I quoted a portion of the article that directly demonstrated that you misunderstood the article, after your statement:

"McAllen, Texas, which was the town focused on in the article as having excellent medical care."

The article clearly tries to make a point that El Paso hospitals provide better health care, even though McAllen spends much more on healthcare, per capita. Care to comment on that?

The only way to cut costs is to cut back on services.

State-wide, perhaps. I was speaking specifically of McAllen, Texas, which was the town focused on in the article as having excellent medical care.

#4 | Posted by CalifChris at 2009-05-


what was that you say??

BETTER IN TEXAS>>.

damn...weve been saying that since before 1836...

The only way to cut costs is to cut back on services.

Again, read the entire article. Pay attention to what Gawande says about the Mayo Clinic and Grand Junction. They increased the quality of the care while lowering costs.

Excessive testing is bad for your health.

WHATSLEFT

RE: your post #8

Give me a chance to really go over your article again (but not now, it'll have to be later on). I did read it in its entirety but read it quickly. I'm not so arrogant or stubborn that if I had misread or misinterpreted its contents I will not admit so afterwards.

I have a real beef with certain medical fees -- Medicare payments to physicians/hospitals being cut back so low that now many physicians no longer even accept new Medicare patients anymore. I'm also adamantly against some physicians now "cherry picking" their patients (though not to say that is what your article advocated).

I am going by my own personal experience. A couple of years ago, my personal physician (of more than 20 years) decided he would join one of those new "concierge" physicians' groups. Everything remained the same for his patients -- same insurance companies accepted, same costs for office visits, etc.) EXCEPT each patient now had to pay my doctor $1800 a year just for the "privilege" of having him continue to be their physician. IOW -- $150 a month "out of pocket" for each one of his patients (as no insurance company or Medicare would cover the cost for this type of physician plan) and if you didn't pay the $1800 yearly fee he would no longer see you as his patient.

My physician told me it was due to Medicare and other health insurance companies not reimbursing him enough money for his medical services and he was working 70 hours week (at age 59) and was tired of it. He said his costs -- malpractice insurance, rent to lease his office, etc. were all going up -- but medical payments reimbursed to him were all going down.

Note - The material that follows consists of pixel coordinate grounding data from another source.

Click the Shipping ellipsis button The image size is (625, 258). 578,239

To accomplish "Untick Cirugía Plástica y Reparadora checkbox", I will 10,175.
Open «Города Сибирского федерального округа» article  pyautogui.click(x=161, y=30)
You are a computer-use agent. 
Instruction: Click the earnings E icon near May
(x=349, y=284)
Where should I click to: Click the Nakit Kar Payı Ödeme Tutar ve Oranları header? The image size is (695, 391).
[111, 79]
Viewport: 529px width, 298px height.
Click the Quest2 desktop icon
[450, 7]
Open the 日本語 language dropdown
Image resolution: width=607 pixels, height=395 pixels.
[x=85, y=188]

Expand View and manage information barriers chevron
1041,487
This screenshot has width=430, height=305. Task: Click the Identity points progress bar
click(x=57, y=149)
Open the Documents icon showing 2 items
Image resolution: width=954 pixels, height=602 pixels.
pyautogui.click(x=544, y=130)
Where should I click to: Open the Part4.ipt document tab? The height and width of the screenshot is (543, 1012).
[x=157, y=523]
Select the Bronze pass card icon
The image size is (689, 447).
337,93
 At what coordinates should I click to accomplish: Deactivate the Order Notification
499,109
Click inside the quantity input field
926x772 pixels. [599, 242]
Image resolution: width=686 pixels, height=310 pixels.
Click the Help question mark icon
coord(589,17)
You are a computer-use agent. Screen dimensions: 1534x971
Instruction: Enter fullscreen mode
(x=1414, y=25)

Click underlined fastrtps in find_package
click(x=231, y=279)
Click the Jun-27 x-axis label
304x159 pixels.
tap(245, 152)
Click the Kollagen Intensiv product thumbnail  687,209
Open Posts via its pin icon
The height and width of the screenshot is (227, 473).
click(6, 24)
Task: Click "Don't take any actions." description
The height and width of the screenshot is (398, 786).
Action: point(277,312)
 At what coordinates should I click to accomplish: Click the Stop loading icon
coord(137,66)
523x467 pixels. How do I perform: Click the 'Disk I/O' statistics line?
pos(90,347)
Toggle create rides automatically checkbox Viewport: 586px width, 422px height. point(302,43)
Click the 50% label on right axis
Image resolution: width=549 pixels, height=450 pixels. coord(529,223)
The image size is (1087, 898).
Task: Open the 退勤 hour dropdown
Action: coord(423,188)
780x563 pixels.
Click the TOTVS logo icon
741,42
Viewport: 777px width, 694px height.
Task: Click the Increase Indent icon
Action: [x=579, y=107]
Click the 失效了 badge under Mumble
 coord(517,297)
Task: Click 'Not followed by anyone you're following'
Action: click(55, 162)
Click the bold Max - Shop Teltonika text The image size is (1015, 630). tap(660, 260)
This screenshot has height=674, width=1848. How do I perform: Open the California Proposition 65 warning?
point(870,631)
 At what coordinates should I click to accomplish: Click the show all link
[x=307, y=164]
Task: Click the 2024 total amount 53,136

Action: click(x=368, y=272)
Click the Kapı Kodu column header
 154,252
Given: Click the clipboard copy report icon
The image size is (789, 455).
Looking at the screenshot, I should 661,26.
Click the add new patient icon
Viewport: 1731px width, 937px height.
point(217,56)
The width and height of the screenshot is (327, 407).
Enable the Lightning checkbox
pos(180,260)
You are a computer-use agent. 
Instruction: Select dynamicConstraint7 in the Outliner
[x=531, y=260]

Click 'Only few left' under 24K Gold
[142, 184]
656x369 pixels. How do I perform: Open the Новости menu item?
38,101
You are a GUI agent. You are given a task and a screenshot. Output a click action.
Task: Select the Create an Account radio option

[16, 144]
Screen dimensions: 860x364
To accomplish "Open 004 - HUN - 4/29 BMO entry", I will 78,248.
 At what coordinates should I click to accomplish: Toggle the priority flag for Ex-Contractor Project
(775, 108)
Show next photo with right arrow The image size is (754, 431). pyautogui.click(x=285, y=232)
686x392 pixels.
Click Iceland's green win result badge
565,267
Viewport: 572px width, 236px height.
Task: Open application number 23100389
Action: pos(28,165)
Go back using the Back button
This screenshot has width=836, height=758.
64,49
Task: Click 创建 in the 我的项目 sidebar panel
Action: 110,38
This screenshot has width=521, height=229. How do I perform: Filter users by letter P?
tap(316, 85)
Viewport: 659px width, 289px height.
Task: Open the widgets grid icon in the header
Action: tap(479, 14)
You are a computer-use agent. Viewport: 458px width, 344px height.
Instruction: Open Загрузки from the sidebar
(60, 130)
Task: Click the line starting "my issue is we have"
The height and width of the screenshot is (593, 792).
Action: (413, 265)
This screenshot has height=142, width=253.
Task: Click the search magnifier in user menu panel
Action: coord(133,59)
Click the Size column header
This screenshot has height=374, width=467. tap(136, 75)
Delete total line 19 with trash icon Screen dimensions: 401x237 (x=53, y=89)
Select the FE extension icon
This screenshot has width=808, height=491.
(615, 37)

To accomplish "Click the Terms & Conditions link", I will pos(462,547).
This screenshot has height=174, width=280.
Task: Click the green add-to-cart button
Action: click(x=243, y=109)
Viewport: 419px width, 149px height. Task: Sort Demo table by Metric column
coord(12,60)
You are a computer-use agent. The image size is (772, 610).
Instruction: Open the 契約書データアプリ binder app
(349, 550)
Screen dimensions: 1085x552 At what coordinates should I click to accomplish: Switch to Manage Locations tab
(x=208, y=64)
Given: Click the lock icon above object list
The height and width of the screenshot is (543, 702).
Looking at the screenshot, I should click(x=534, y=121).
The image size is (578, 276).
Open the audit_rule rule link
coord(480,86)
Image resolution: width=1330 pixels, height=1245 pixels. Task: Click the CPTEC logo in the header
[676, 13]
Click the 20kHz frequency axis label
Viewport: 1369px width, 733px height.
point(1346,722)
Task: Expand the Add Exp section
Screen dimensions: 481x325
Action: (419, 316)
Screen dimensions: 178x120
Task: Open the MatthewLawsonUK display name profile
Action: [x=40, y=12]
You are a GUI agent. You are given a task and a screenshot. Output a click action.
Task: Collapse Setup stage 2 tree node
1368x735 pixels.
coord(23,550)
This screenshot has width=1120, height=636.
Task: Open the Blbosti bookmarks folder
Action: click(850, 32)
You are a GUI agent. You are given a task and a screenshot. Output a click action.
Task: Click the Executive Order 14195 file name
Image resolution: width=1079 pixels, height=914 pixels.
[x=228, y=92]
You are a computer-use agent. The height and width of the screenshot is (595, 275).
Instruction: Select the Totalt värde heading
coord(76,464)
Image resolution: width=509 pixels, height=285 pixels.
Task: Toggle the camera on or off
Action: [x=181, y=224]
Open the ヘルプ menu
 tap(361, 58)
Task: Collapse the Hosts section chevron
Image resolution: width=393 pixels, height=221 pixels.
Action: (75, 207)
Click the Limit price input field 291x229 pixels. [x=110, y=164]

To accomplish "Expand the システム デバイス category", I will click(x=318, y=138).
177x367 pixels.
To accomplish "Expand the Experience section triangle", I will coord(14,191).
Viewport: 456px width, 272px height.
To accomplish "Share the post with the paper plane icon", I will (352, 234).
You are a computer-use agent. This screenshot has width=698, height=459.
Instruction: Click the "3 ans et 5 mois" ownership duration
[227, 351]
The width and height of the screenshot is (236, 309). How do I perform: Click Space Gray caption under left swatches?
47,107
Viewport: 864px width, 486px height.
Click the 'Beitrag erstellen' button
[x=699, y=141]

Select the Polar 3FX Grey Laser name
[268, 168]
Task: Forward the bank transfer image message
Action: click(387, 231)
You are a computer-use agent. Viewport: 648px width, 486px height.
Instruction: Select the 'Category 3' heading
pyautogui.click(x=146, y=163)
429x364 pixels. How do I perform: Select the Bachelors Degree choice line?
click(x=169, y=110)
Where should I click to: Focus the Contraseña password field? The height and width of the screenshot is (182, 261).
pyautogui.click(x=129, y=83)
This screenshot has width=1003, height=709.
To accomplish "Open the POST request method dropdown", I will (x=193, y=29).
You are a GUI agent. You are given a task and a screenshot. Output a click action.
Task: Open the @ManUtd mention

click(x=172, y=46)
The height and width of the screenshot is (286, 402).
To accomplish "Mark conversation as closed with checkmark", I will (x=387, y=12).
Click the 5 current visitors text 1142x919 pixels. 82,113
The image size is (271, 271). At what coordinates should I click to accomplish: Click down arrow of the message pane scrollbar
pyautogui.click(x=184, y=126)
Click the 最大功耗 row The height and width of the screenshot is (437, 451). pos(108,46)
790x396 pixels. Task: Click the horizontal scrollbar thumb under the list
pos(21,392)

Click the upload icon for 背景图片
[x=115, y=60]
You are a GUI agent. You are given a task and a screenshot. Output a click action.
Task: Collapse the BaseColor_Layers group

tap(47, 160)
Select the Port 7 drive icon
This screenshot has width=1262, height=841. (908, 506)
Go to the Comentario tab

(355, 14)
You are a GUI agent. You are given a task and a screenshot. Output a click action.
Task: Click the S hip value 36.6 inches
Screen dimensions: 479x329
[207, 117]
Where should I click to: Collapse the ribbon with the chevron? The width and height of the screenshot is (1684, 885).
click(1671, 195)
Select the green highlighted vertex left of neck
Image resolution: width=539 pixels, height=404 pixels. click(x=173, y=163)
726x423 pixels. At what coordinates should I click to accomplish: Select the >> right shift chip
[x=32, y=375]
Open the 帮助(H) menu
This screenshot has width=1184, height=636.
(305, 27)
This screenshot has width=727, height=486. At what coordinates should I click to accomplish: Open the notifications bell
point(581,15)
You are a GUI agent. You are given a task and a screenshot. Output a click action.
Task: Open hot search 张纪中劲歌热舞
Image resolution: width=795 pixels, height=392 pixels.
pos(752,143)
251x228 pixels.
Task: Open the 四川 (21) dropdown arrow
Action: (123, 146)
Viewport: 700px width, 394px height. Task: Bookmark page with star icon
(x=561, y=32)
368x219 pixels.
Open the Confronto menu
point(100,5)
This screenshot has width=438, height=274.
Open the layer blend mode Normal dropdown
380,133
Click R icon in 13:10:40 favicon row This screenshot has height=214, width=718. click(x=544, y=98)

The new MDVIP group he now joined limited him to having only 600 patients a year (down from his 2400 patients he was seeing before he joined MDVIP). With each of those 600 patients now paying him $1800 a year my physician would now make $1,080,000 a year before he even got out of bed in the morning! And the $1,080,000 would be in addition to what he normally made for his usual practice as a physician.

Needless to say, his patients left him in droves but he didn't care as he only needed 600 to stay with him out of the former 2400 he used to treat. I remained with him another 9 months (costing me $1350 for NO extra services than I had been receiving from him for the last 20 years) and then found a new doctor in the same building.

Although, I personally had no real difficulty in finding another physician -- and actually, like my new physician even better -- for my former physician's patients' who were elderly with many of them having difficult and/or complex medical conditions, forcing them to leave and find another doctor because they couldn't pay him an extra $150 every month for the "privilege" of him being their doctor anymore it was quite a hardship.

I personally felt my former physician's decision to be a betrayal of sorts, especially to his patients who had been with him for many years. But I do understand that he could not financially afford it anymore when private insurance companies would decide to reimburse him the least amount possible for his services and Bush had slashed Medicare payments almost in half to doctors and hospitals during the 8 years he was in office. That is not a Bush-bash statement -- it was a fact -- as my physician was the one who told me about it.